Abstract

SummaryBritish author David Mitchell’s debut novel Ghostwritten, published in 1999, has been lauded for its innovative nine-part structure, in which each chapter is presented as a first-person narrative that involves, each time, a different narrator with a different story. Mitchell himself describes this arrangement as a way to “locate meaning in randomness […] Each chapter offers a different reason why its events unfold as they do” (Begley 2010: 5). Such a postmodern concern with randomness is evident when the ostensible self-sufficiency of the individual account is undermined by the arbitrary, often mysterious (re)appearance of one or the other narrator as character in another’s story. Interestingly, these surprise appearances, of what could be called the “experiencing other”, work to undermine the centrality of the narrator’s story – of what could be called the “master narrative”. This destabilisation is compounded in characteristic postmodern fashion by the continual displacement of the narrating “I” from one chapter to the next.

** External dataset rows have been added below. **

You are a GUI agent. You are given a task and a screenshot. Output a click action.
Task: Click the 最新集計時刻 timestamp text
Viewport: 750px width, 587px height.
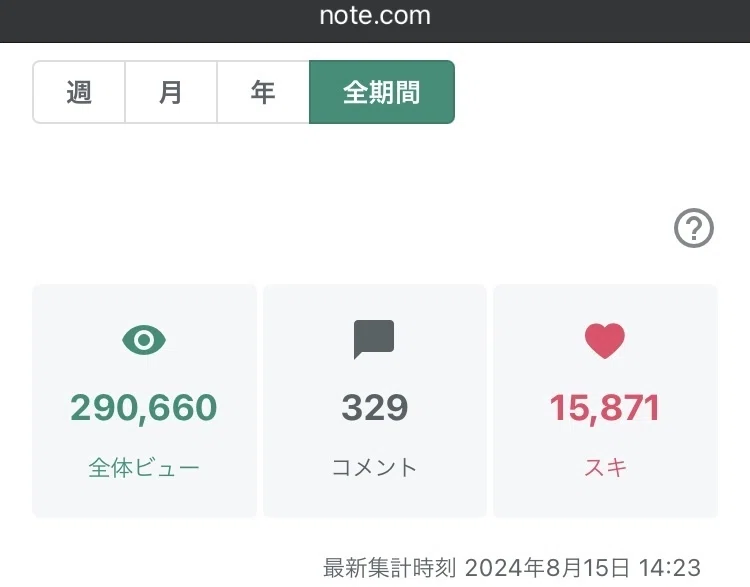click(x=389, y=568)
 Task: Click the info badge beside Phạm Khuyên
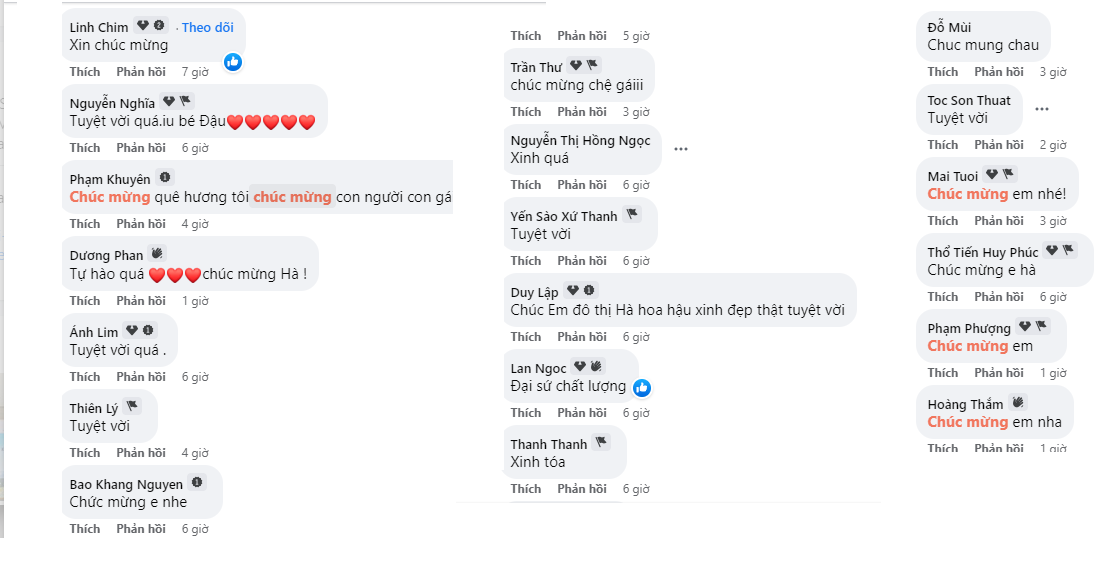pos(166,178)
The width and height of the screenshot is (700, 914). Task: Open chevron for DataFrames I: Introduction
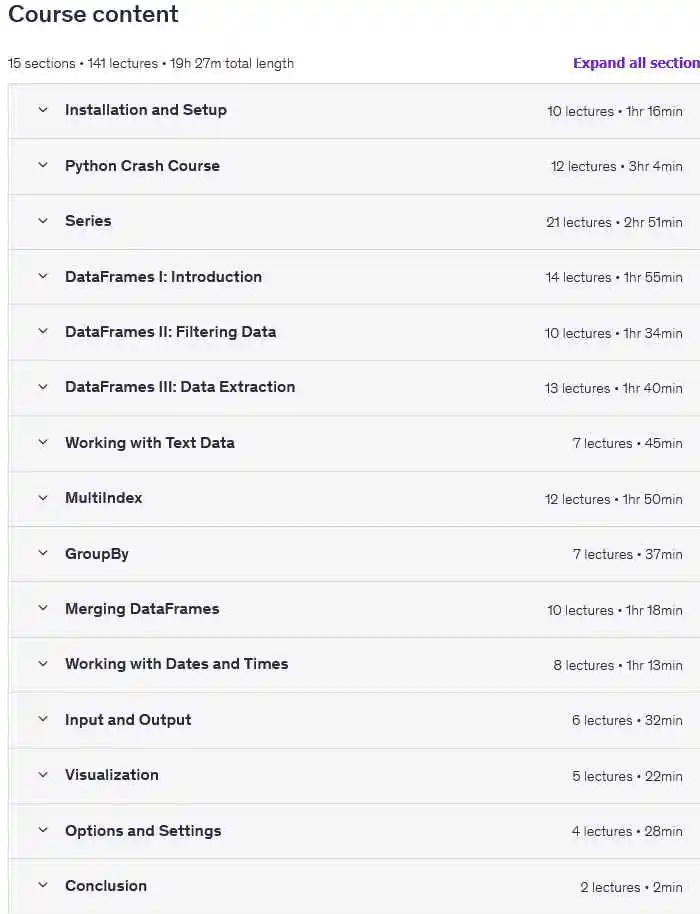click(43, 277)
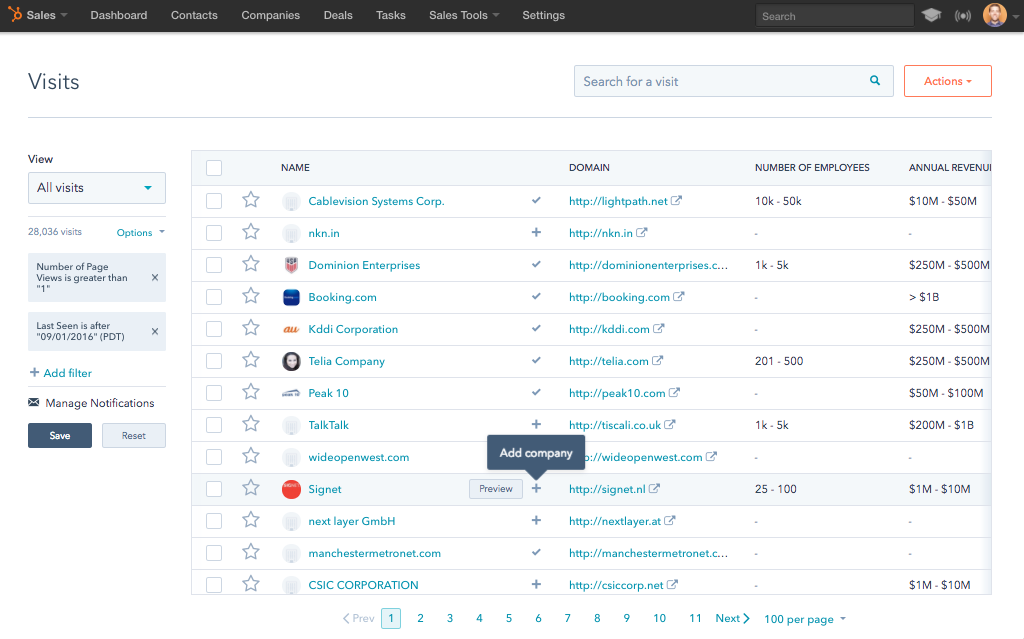Go to the Companies menu item
1024x639 pixels.
[269, 14]
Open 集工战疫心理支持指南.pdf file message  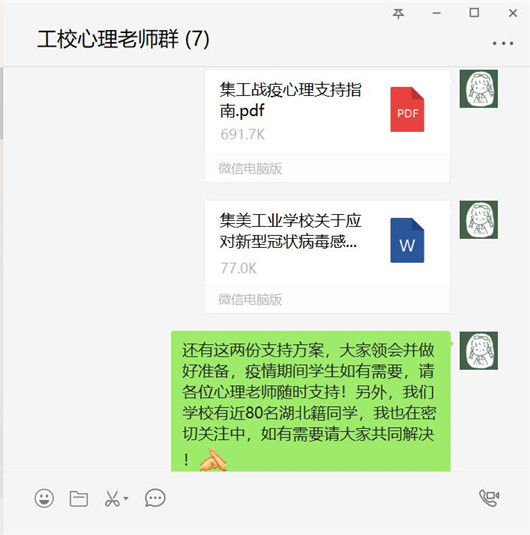pyautogui.click(x=327, y=126)
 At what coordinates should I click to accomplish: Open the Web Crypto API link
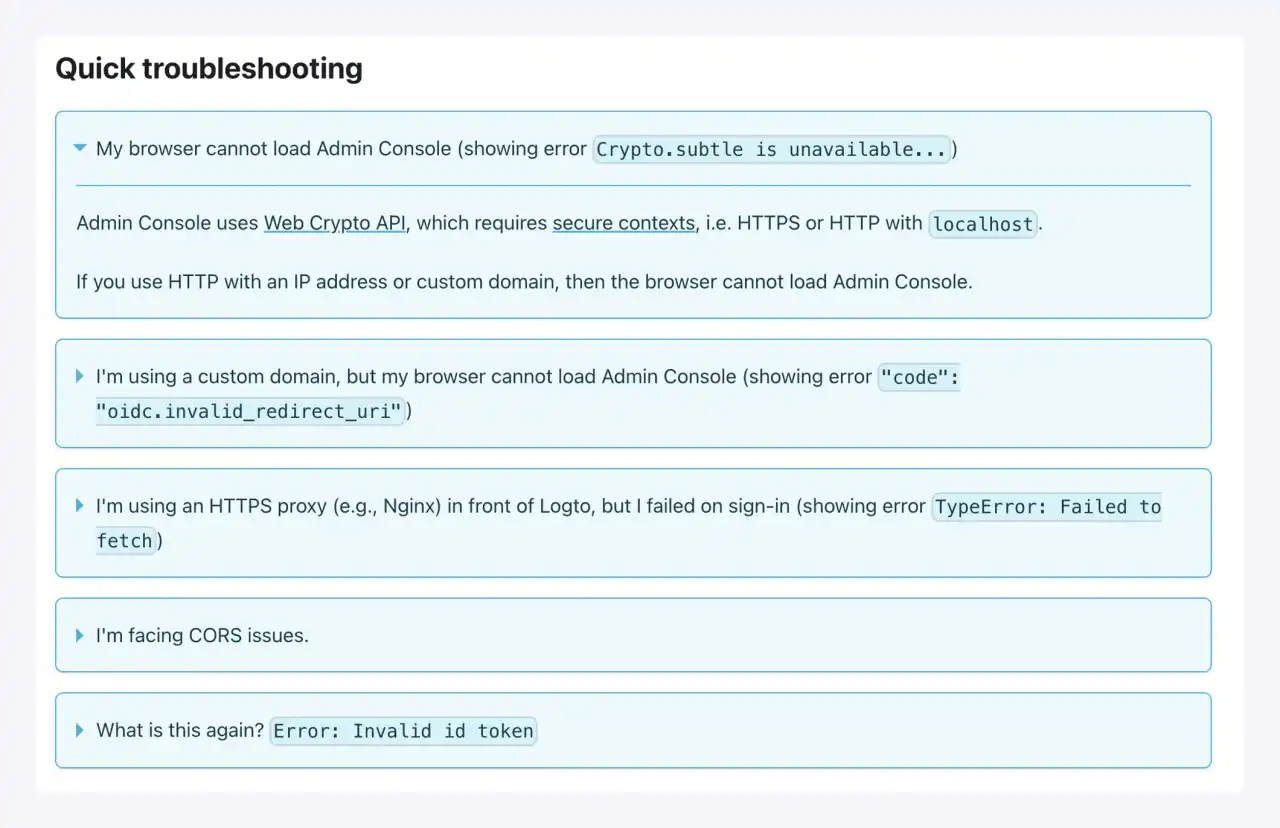[x=335, y=223]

Thus, while the “I” remains – or seems to remain – a constant throughout, the individual subject is ceaselessly recycled as the experiencing other in different guises; it is a process that apparently denies the formation of an individual identity, thus ratifying the postmodern anxiety about the end of individuality. However, as I argue in this article, it is precisely this continual recycling that affords the decentred subject a chance at individuality. In a telling deconstructive gesture, Mitchell’s novel bypasses the transcendental Subject to allow a space in which the plural subject can claim its identity, paradoxically, as a singular entity.